De fato, ler edital não é das atividades mais agradáveis ou divertidas. Mas a plateia que foi até a Livraria Cultura do Conjunto Nacional estava lá justamente para ouvir e refletir sobre eles. Quem sabe tentar descobrir uma forma de torná-los mais palatáveis.

“A seleção de patrocínio por editais é uma forma de escolha bastante vantajosa, pois torna o próprio processo um meio de expressão da marca. Além disso, democratiza o acesso aos recursos, valoriza a meritocracia, revela mais projetos de qualidade e ajuda a neutralizar solicitações políticas”, afirma Yacoff Sarkovas, CEO da Edelman Significa, no prefácio do livro.

Foi na Edelman que Benedetti, administrador de empresas formado na FEA-USP e mestre em marketing pela Universidade de Budapeste, prestou consultoria para políticas e programas de patrocínio de empresas como Petrobras, Natura, Pepsico, Votorantim, Bridgestone, Nestlé, Philips, Microsoft, Nokia, entre outras.

Em entrevista ao Cultura e Mercado, ele analisa questões como as críticas aos modelos de apoio empresarial à cultura, as ressalvas com relação aos editais, os erros e desafios das empresas que se enveredam por este campo.

Cultura e Mercado – Hoje em dia ainda vemos muitas críticas ao modelo de apoio empresarial à cultura. Também vemos muita gente acusando determinados empreendimentos de se associar à arte como forma de validar seus negócios. Na abertura do seu livro você traz uma fala de Péter Inkei, diretor do Observatório de Budapeste, em uma audiência pública sobre patrocínio cultural da Comissão de Cultura, Juventude, Educação, Mídia e Esporte do Parlamento Europeu, em Bruxelas, em 2003. Ele convidava as pessoas a observarem as virtudes do patrocínio empresarial, “que não é filantropia, e sim uma ferramenta de marketing”. Na sua opinião, o que falta para o brasileiro entender melhor essa relação?
Lárcio Benedetti – No mundo, o patrocínio empresarial é considerado uma importante ferramenta de comunicação para as empresas e suas marcas. A palavra “marketing” aparece até em definições de patrocínio de vários autores. Trata-se de uma atividade sólida, que cresce continuamente ano a ano – o investimento global, que era de US$ 0,5 bilhão em 1982, superou em 2012 a marca de US$ 50 bilhões. Pesquisas apontam que o patrocínio responde por mais de 20% do orçamento de marketing e comunicação das empresas que o adotam.

Então por que há controvérsia em associar patrocínio a marketing no Brasil? A resposta é muito simples: leis de incentivo. Se no mundo, na maioria dos casos, o estímulo se dá com a possibilidade de a empresa lançar o investimento em patrocínio como despesa dedutível na hora de declarar sua renda, no Brasil as principais leis possibilitam que o valor do investimento seja deduzido diretamente do valor do imposto a pagar.

Registros contidos em um conjunto de dados
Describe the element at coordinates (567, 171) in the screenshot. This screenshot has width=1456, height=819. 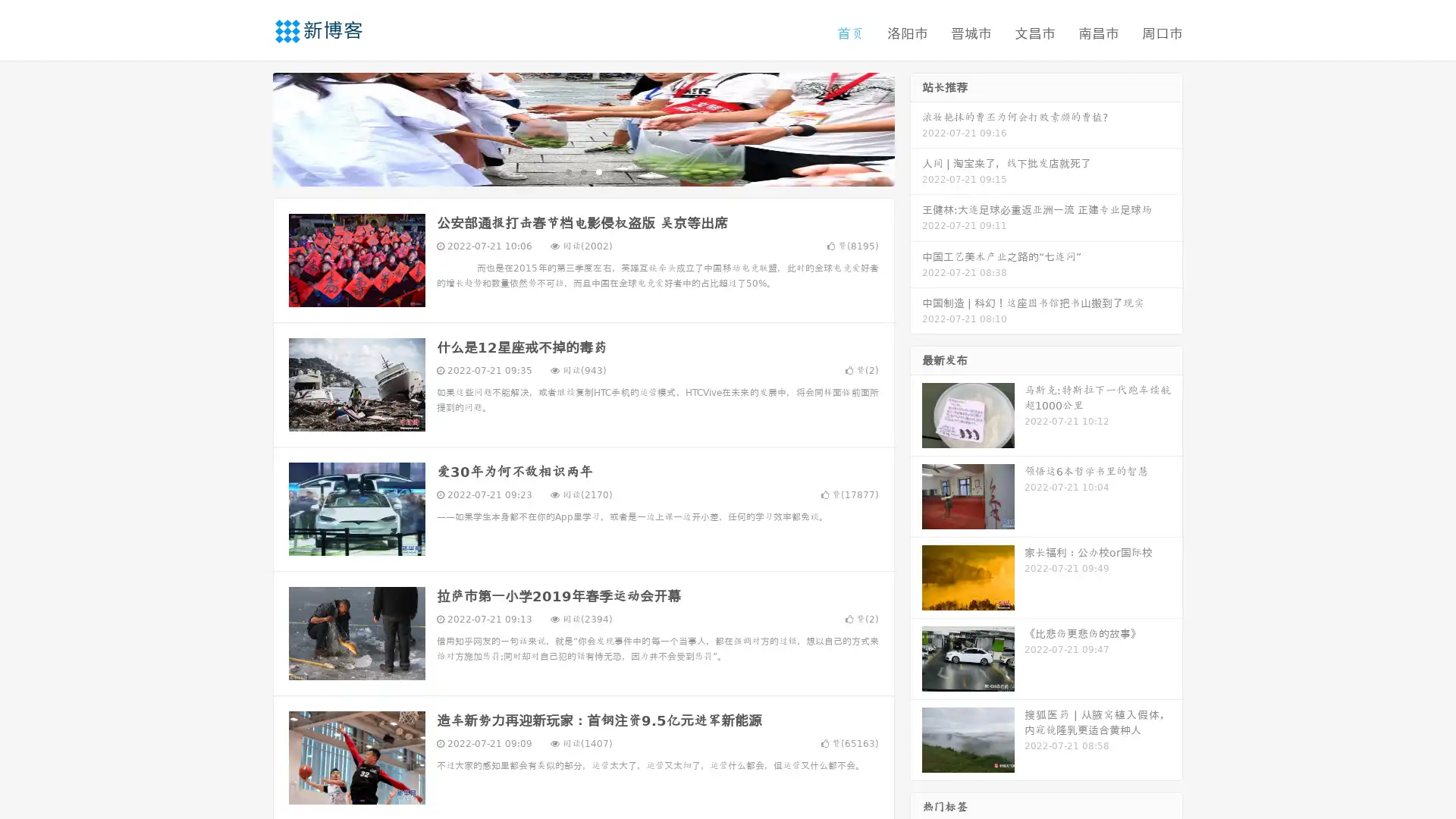
I see `Go to slide 1` at that location.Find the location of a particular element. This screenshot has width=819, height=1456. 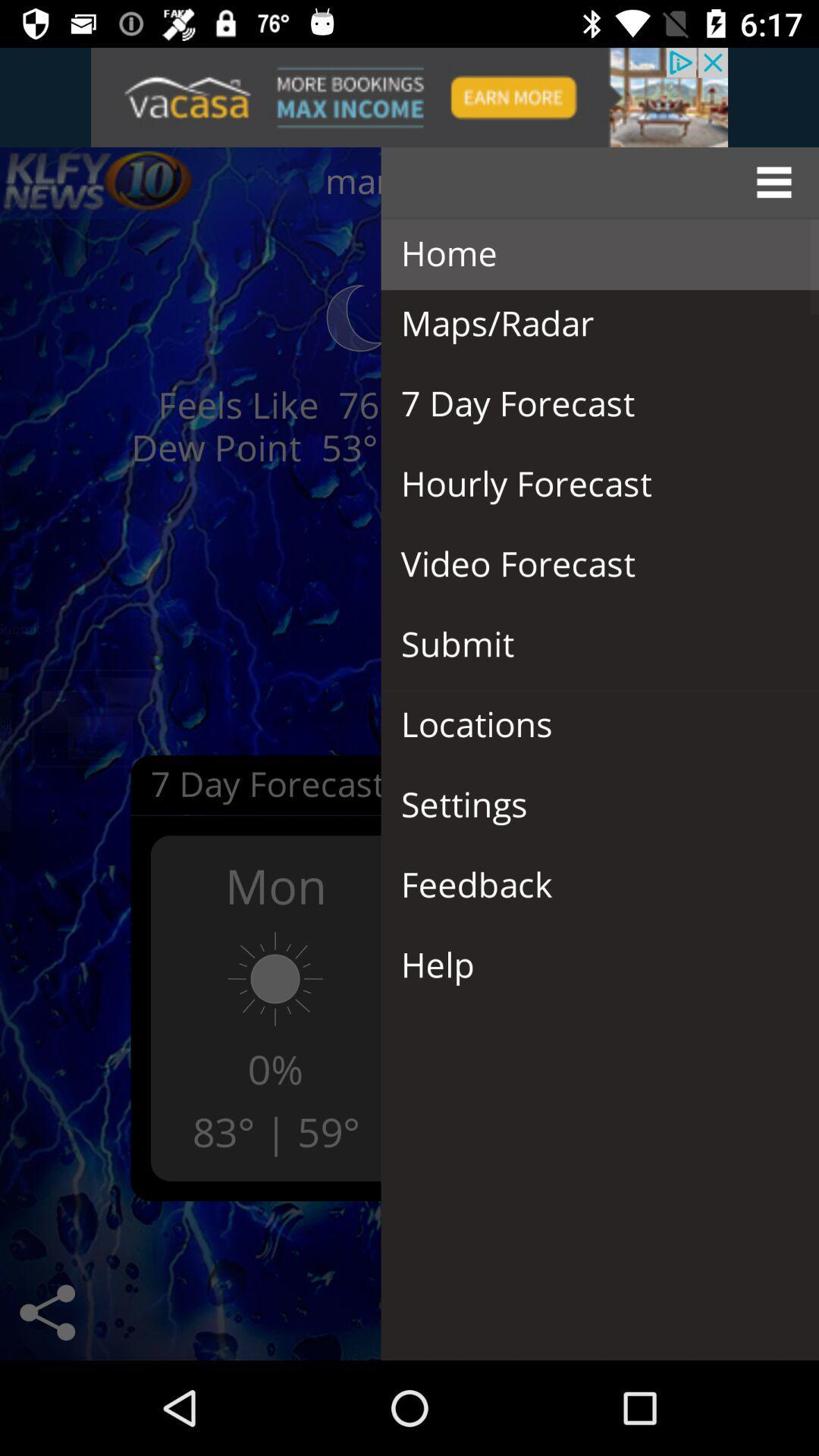

the sliders icon is located at coordinates (99, 182).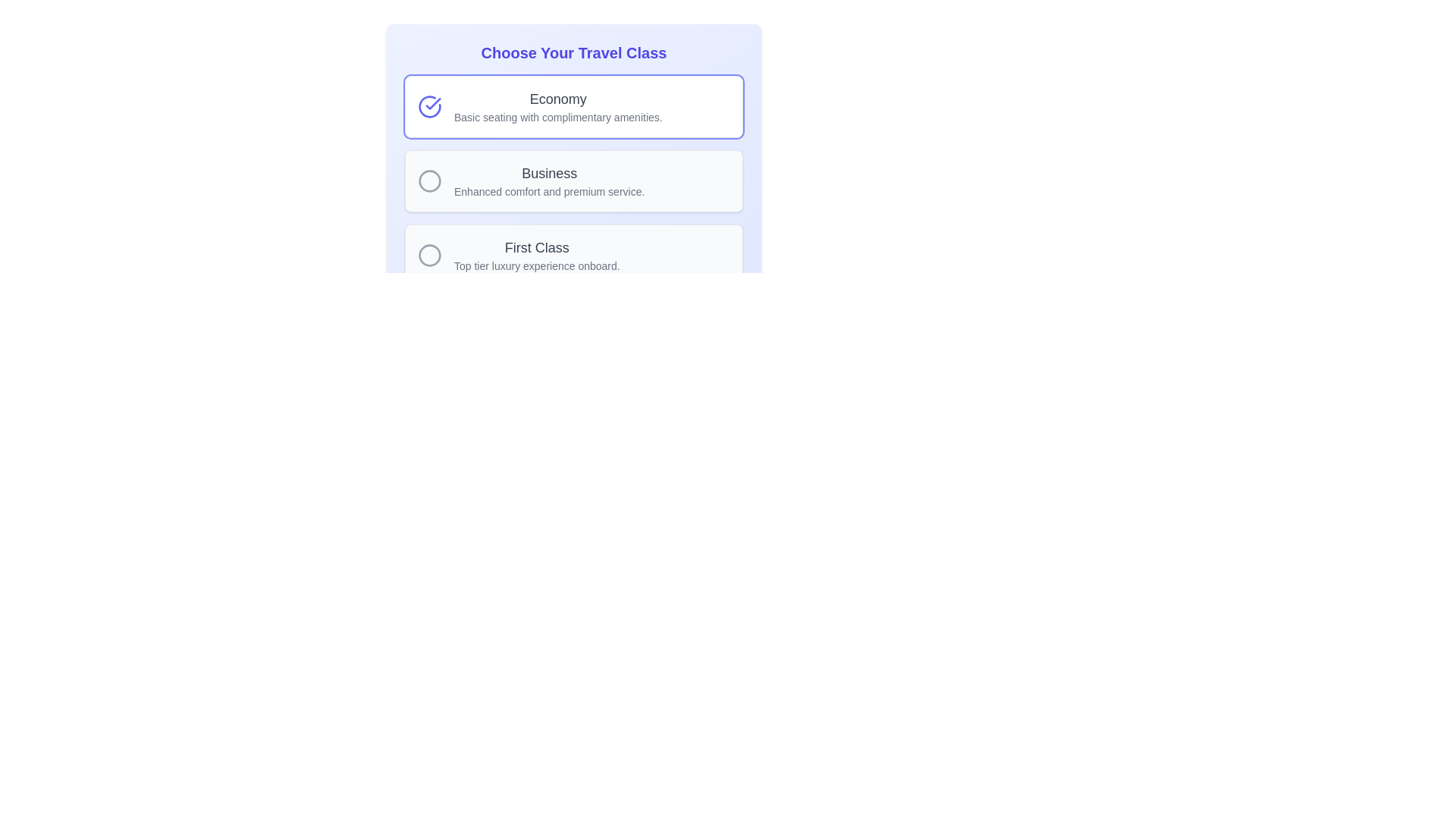 This screenshot has height=819, width=1456. I want to click on the circular radio button with a gray outline next to the 'First Class' label, so click(428, 254).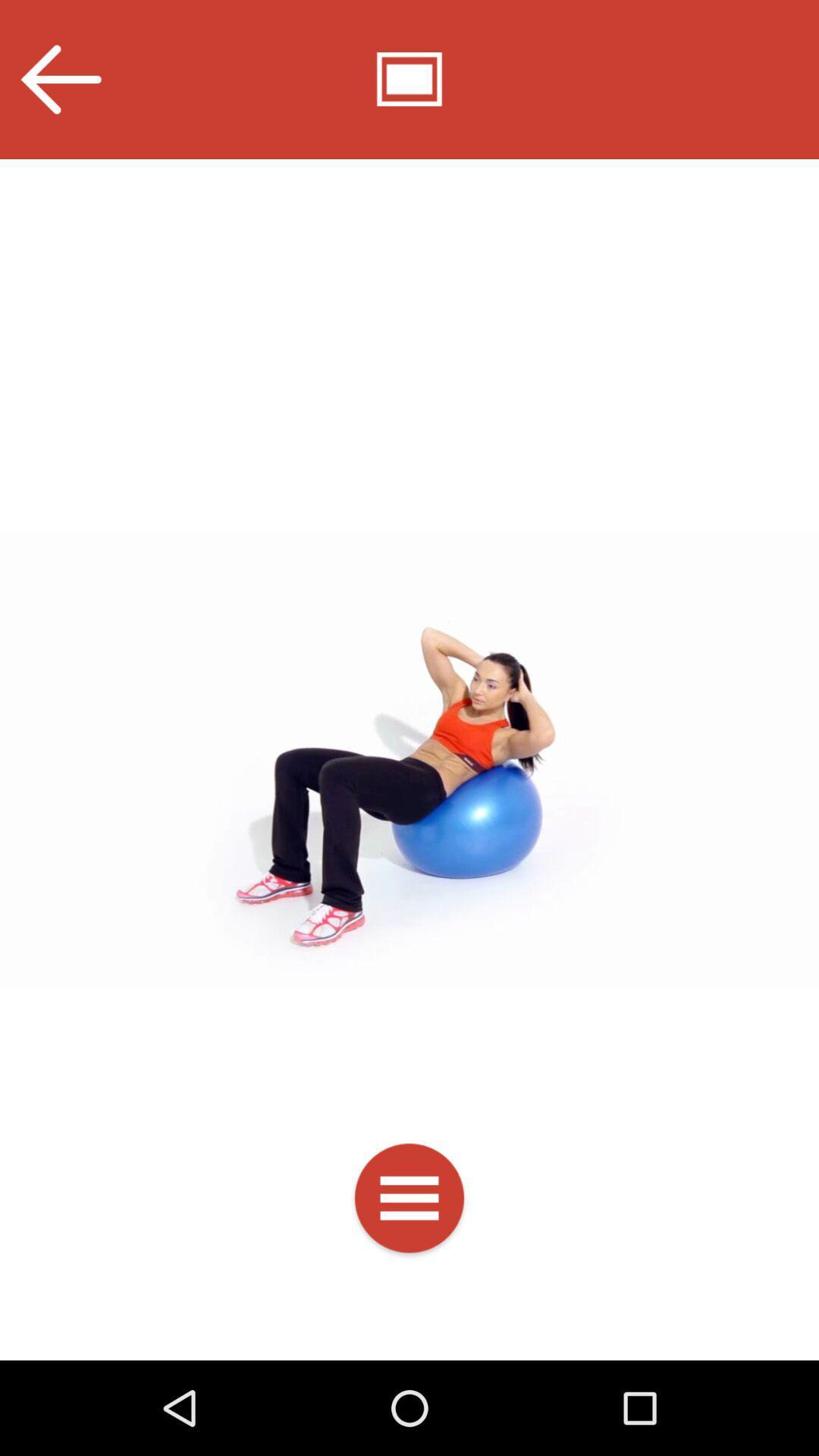  I want to click on options, so click(410, 1200).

Objetivo: Edite o texto sobre patrocínio cultural entre "Foi na Edelman" e "por este campo.", inclusive, substituindo "consultoria" por "assessoria".

Solução:
Foi na Edelman que Benedetti, administrador de empresas formado na FEA-USP e mestre em marketing pela Universidade de Budapeste, prestou assessoria para políticas e programas de patrocínio de empresas como Petrobras, Natura, Pepsico, Votorantim, Bridgestone, Nestlé, Philips, Microsoft, Nokia, entre outras.

Em entrevista ao Cultura e Mercado, ele analisa questões como as críticas aos modelos de apoio empresarial à cultura, as ressalvas com relação aos editais, os erros e desafios das empresas que se enveredam por este campo.